The official British maps say one thing, but eyewitness accounts say another. White men married Cherokee women and established many farms in the buffer zone within North Carolina. Their mixed blood children often continued to live in the buffer zone. All of the buffer land in Northeast Georgia had been ceded back to the Creeks in the December 1754 treaty and had never been occupied by ethnic Cherokees . . . only Uchees, Chickasaws and Cusseta Creeks. Many of these non-Cherokees never left. My Uchee and Creek ancestors moved NORTHWARD into the southern part of this buffer zone, immediately after the proclamation had been issued. South Carolina colonial maps show property owners with English or mixed English-Creek names on both sides of the Savannah River up to present day Toccoa, GA. In 1776, William Bartram specifically stated that the northern boundary of the Creek Nation (and for him safety from being scalped by hostile Cherokees) was 15 MILES SOUTH of the North Carolina line in what is now Rabun County, GA.

### Raw data

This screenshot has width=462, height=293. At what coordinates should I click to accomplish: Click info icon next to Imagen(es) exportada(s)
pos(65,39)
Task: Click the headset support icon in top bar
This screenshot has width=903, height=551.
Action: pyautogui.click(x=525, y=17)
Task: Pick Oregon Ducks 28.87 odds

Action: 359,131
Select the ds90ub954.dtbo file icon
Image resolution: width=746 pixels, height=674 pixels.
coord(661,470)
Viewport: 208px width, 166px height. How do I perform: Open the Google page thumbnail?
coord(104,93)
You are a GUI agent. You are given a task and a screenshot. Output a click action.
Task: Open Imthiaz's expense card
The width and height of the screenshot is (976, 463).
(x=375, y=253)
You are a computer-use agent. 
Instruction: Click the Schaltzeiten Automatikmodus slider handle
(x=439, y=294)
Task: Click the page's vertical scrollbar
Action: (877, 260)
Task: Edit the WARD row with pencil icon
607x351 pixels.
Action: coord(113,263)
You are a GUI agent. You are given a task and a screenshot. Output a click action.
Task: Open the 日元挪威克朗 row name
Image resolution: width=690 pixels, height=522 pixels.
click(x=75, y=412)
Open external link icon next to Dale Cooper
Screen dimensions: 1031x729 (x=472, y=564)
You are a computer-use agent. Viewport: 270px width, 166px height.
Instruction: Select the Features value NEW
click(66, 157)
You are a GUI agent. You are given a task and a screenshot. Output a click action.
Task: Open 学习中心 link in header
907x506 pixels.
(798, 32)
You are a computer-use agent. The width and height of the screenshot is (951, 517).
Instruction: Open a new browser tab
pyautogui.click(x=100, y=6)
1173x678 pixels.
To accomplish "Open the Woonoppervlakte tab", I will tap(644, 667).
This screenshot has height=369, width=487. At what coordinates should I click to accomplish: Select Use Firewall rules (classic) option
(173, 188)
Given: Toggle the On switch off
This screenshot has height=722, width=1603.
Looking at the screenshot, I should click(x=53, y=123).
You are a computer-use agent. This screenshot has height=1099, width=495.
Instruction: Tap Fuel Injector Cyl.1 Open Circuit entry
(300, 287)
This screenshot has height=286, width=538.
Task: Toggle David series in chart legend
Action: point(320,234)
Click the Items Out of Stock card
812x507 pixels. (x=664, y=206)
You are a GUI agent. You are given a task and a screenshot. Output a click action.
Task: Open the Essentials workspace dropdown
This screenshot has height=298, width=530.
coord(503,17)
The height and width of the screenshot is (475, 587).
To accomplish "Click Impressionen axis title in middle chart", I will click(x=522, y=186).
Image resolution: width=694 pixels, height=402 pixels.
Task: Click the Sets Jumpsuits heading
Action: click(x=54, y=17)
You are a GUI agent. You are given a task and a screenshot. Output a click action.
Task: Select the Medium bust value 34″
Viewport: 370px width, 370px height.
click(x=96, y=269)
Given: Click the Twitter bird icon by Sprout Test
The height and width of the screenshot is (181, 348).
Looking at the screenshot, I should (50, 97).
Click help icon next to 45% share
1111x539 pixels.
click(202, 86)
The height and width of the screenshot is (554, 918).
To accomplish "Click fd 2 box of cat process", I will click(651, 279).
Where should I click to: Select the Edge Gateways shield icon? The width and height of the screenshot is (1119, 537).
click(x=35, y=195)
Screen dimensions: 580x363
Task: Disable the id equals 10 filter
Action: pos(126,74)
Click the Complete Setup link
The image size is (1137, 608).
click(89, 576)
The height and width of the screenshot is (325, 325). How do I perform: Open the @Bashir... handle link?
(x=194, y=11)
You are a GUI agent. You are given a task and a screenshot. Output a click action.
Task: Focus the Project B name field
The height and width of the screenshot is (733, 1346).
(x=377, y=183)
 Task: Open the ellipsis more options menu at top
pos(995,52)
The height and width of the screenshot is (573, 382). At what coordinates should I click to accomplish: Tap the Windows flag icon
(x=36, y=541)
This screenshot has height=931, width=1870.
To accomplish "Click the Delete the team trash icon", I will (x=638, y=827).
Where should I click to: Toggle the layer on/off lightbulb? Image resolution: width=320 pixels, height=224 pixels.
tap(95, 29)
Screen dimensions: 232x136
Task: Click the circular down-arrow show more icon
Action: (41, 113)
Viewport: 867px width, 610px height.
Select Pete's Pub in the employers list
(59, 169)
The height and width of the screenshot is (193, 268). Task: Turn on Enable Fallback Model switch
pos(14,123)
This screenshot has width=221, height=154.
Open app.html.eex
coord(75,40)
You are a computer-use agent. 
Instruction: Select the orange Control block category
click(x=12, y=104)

### Problem statement
Transcribe the buffer-zone passage above in full, word for word, keeping its original punctuation and capitalization.

### Exercise solution
The official British maps say one thing, but eyewitness accounts say another. White men married Cherokee women and established many farms in the buffer zone within North Carolina. Their mixed blood children often continued to live in the buffer zone. All of the buffer land in Northeast Georgia had been ceded back to the Creeks in the December 1754 treaty and had never been occupied by ethnic Cherokees . . . only Uchees, Chickasaws and Cusseta Creeks. Many of these non-Cherokees never left. My Uchee and Creek ancestors moved NORTHWARD into the southern part of this buffer zone, immediately after the proclamation had been issued. South Carolina colonial maps show property owners with English or mixed English-Creek names on both sides of the Savannah River up to present day Toccoa, GA. In 1776, William Bartram specifically stated that the northern boundary of the Creek Nation (and for him safety from being scalped by hostile Cherokees) was 15 MILES SOUTH of the North Carolina line in what is now Rabun County, GA.